Is this a new definition of “haute cuisine”? I would consider classical French cuisine haute but not high-tech, and it can deliver amazing flavor as well as visual presentation.
May 5, 2006 at 8:55 pm
Melissa
Well, Ultra-tex 3 probably not toxic (I have doubts about sucralose, from talking to chemist-types), but that doesn’t make it good, either. Cooking uses safe chemical additives (like sodium bicarbonate) all the time, but I suppose I just don’t see the point of using them when you don’t have to.

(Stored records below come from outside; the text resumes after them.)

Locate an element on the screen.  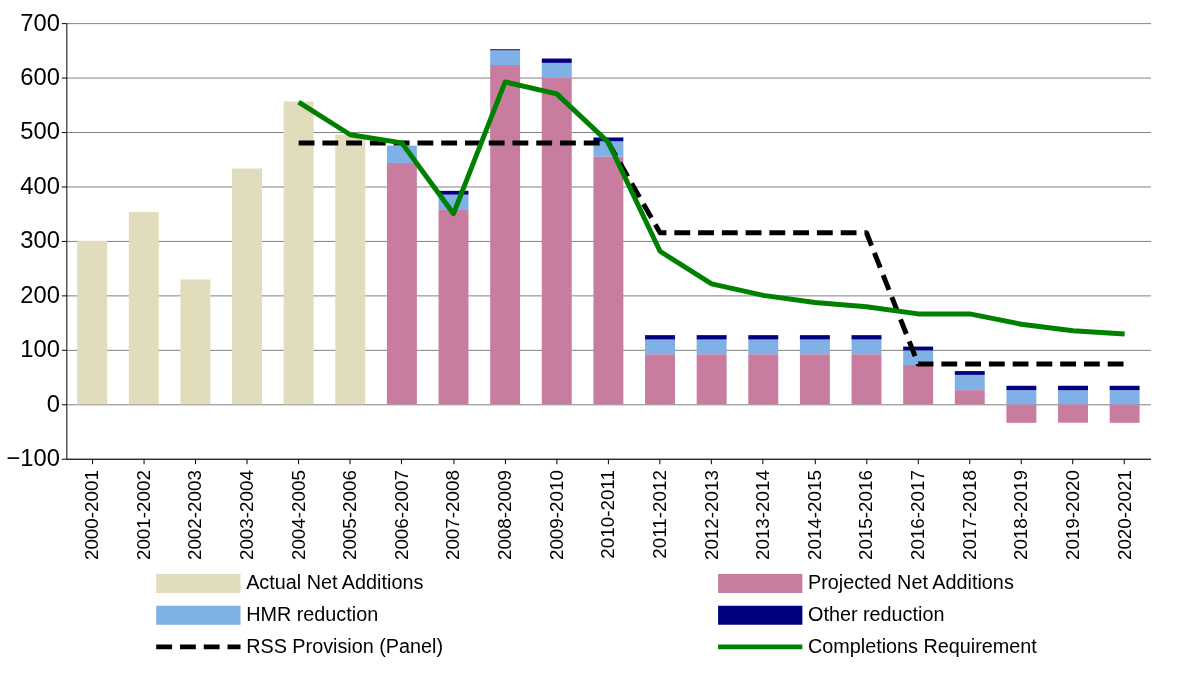
x-tick-label: 2004-2005 is located at coordinates (298, 516).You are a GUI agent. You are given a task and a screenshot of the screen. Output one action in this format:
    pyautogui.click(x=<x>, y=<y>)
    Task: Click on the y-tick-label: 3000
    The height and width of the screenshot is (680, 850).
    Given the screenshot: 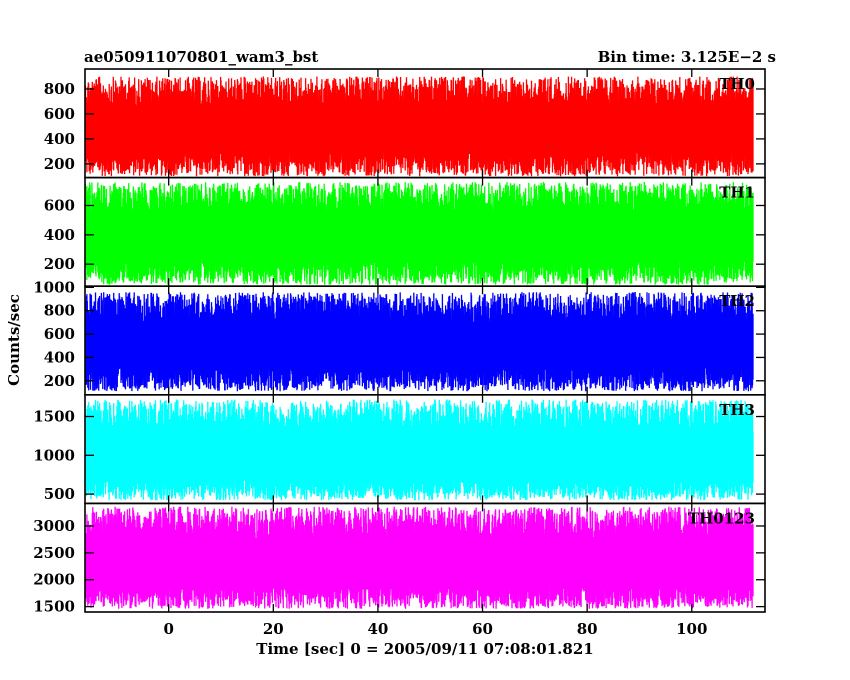 What is the action you would take?
    pyautogui.click(x=54, y=526)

The way I understand haute cuisine now is that it’s (a) expensive, (b) emphasizes presentation (sometimes, but not always, over flavor), (c) involves unusual flavor combinations, and (d) currently, at least, is often served in 30+ course meals where each course is only a bite or two. I’m not a chef, though, obviously.
The type of cooking described in this article is mostly the California variant. I suppose I’m just a boring old traditionalist when it comes to food–give me a nice curry any day (I made lamb biryani tonight, and it was fabulous and I got to eat more than two bites of it).
May 5, 2006 at 9:04 pm
Melissa
I’m not opposed to molecular gastronomy in general, I might add. Ice cream frozen with liquid nitrogen, for example, has unparalleled texture. Unfortunately, it’s hard to find outside of expensive restaurants and chemistry labs. I’m just bothered by the “Oooh, we have technology! So we must use it and anything we make with it will be better than all that old-fashioned traditional food!” attitude.
There was an interesting ice cream blind taste test comparison in Cooks Illustrated this month — the addition of textural stablizers like carrageenan definitely gave ice creams an edge over 100% “natural” ones, but real vanilla was definitely a requirement for high ratings. Those little black specks in French vanilla ice cream are just flavorless ground-up pods for visual appeal, and they have nothing to do with flavor! The “natural” food industry has led the way in use of thickeners and stabilizers like carrageenan and xanthan gum, largely because it’s the prime supplier of gluten-free and vegan foods.
And I can guarantee that people will react with more horror to “carrageenan” than “seaweed extract” and with more horror to the chemical name than to “carrageenan.” There’s a lot of psychology in ingredients lists.
May 6, 2006 at 4:21 pm
erica
…Huh. I don’t really understand that at all. “Compromised the flavor of the parsley”? I agree with you; food is interesting in its individuality, and cooking is interesting as a combination of different individual flavors.
May 6, 2006 at 7:11 pm
Melissa
It seems like a such a strange way of looking at it. But then, I’m the sort of person who has a whole cabinet full of different kinds of oils, vinegars, and rice wines.